OCASO DEL PRESIDENTE. ENTRE ACUSACIONES Y SOMBRAS
El hecho de que no sea un narcotraficante no lo hace un buen Presidente, y su gestión para combatir la inseguridad es la peor de la historia reciente de México
“El formato de descrédito lo comenzó él, todos los días desacreditó e imputó delitos y conductas a diestra y siniestra a quienes llama sus adversarios. Hoy le están dando una dosis de su propia medicina”.
Puede asegurarse que el Presidente no es un narcotraficante. Por Dios, ¿Cuándo dejamos de considerar que de debemos hablar con templanza, prudencia y respeto hacia los demás? Sí pudo haber habido inyección de recursos provenientes del crimen organizado; eso por sí solo no lo convierte en un narcopresidente, ni mucho menos. Ahora bien, el hecho de que no sea un narcotraficante no lo hace un buen Presidente, y su gestión para combatir la inseguridad es la peor de la historia reciente de México.
Sin embargo, seamos pensantes, eso no lo hace automáticamente un narcopresidente. Entiendo que el formato de descrédito lo comenzó él, todos los días desacreditó e imputó delitos y conductas a diestra y siniestra a quienes llama sus adversarios. Hoy le están dando una dosis de su propia medicina. De ahí, viajar al extremo que solamente por el dicho de “la gente” y un par de verdaderos narcotraficantes lo declaren, y una investigación de las “agencias de Estados Unidos” que todavía no encuentran las armas de destrucción masiva en Irak, no lo convierte en un narco. Como en su momento sostuve en el injusto cochinero del juicio contra García Luna. Sin embargo, el Presidente otorgó veracidad y plenitud probatoria al desfile probatorio que hoy lo señala. Lo que no podemos hacer es medir a la gente con distinta vara. Nosotros no debemos rebajarnos, como él lo ha hecho.

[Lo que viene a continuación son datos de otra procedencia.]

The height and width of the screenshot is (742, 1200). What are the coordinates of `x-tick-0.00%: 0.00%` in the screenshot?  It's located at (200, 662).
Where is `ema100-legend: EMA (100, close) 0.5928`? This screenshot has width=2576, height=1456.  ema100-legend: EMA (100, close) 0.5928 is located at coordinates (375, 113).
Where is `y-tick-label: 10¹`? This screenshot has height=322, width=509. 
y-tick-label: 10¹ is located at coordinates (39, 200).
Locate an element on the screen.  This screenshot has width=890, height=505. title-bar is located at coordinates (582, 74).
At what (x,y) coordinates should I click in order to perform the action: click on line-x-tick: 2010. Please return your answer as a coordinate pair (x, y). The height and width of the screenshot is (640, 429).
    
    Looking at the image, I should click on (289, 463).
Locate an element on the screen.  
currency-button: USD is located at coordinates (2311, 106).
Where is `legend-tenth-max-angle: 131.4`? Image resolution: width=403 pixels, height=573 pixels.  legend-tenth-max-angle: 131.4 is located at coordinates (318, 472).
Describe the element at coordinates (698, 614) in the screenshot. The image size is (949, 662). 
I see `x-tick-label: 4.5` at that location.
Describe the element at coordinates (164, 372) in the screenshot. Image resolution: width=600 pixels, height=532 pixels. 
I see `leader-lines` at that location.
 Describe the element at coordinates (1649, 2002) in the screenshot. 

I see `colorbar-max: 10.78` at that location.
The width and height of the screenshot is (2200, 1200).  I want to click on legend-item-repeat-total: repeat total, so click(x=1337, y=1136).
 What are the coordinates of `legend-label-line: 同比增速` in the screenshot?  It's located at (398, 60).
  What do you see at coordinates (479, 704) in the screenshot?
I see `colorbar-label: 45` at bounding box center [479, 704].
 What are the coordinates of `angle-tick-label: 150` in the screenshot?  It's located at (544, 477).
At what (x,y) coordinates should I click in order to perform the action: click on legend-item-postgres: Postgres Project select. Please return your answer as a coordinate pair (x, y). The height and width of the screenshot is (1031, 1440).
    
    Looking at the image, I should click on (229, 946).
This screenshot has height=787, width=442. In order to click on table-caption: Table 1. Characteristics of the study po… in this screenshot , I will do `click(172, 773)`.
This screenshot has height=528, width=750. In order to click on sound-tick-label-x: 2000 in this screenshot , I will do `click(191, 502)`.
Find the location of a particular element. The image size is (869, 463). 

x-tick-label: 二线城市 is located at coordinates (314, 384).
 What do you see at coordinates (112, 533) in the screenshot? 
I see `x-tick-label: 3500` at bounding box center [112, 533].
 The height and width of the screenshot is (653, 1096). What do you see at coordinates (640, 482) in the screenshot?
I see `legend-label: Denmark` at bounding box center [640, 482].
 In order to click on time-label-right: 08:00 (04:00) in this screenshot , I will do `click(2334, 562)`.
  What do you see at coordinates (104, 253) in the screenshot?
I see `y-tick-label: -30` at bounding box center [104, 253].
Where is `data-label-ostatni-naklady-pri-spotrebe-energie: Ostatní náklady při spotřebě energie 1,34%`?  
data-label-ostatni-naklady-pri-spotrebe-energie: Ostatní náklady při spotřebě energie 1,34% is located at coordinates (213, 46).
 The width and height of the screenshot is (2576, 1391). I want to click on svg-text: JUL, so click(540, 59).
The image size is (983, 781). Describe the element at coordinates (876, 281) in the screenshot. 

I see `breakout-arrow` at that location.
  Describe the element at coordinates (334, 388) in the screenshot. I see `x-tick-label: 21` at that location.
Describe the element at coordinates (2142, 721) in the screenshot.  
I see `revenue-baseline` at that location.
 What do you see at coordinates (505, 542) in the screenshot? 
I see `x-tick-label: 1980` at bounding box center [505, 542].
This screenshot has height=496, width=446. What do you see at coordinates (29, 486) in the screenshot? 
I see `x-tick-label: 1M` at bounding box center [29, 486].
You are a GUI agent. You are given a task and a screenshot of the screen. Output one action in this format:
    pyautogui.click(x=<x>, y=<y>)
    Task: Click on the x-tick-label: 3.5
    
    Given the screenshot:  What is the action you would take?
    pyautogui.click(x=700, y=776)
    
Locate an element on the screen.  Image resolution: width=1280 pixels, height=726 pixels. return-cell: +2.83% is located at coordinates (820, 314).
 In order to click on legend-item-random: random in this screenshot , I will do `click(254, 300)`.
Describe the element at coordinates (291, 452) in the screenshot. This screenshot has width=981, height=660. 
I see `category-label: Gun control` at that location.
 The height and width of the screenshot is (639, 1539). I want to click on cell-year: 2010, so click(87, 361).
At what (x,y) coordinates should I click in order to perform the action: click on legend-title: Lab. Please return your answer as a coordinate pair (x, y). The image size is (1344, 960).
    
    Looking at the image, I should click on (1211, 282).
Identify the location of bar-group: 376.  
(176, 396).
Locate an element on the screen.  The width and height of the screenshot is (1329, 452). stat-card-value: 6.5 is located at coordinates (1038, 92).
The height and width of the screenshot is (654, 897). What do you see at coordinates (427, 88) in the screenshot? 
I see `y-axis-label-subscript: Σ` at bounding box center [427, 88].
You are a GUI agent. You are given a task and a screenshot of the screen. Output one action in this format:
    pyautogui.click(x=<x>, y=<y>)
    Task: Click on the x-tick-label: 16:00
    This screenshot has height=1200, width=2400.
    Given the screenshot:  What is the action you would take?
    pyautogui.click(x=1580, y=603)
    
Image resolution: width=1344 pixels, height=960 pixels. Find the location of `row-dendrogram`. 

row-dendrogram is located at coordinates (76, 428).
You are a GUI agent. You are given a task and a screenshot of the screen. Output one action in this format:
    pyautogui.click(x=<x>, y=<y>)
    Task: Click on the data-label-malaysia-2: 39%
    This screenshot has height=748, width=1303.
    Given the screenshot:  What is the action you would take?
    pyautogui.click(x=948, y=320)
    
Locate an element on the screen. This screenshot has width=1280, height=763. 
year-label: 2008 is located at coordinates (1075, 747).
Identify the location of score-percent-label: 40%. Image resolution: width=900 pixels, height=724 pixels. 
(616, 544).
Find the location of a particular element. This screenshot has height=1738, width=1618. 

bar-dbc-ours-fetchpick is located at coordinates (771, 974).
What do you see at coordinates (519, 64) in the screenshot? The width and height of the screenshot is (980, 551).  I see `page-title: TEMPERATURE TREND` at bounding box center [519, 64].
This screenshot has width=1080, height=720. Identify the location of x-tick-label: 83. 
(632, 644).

En un país donde la corrupción y la violencia han sido protagonistas durante décadas, cada revelación sobre posibles vínculos entre políticos y el crimen organizado es recibida con un escalofrío colectivo. En este contexto, las recientes acusaciones que involucran al presidente Andrés Manuel López Obrador (AMLO) con el Cártel de Sinaloa
han desatado un intenso debate sobre la verdadera naturaleza de su administración y su relación con las fuerzas oscuras que han plagado a México durante tanto tiempo. La saga comenzó con un explosivo reportaje de Tim Golden en ProPublica,
una destacada publicación de periodismo de investigación, que detallaba supuestas contribuciones del Cártel de Sinaloa a la campaña presidencial de López Obrador en 2006. Sin embargo, lo que realmente sacudió los cimientos fue cuando el venerable New York Times, otro gigante del periodismo, destapó una trama similar relacionada con las elecciones de 2018. Estos hallazgos han desatado una ola de preguntas incómodas sobre la integridad del Presidente y su gobierno. Lo que resulta particularmente intrigante es la reacción de AMLO ante estas acusaciones. El intento de desacreditar al New York Times, exponiendo a una de sus periodistas, es un acto de venganza que sólo sirvió para poner de manifiesto la fragilidad del argumento oficial. Queda claro que AMLO enfrenta uno de los mayores desafíos de su presidencia. Ya no se trata sólo de escandalizar en las mañaneras para distraer la atención pública, sino de responder a acusaciones serias que ponen en tela de juicio su integridad y la legitimidad de su gobierno. La sombra de la duda
se cierne sobre él, y sólo el tiempo dirá si podrá disiparla o si quedará atrapado para siempre. El hecho de que AMLO no sea un narcopresidente no lo exime de ser irresponsable frente a su inacción o perpetua tolerancia a la sangre que ha corrido por el país. Que el Presidente no sea un narcotraficante no es mutuamente excluyente con la idea de que podamos ser un narcoestado.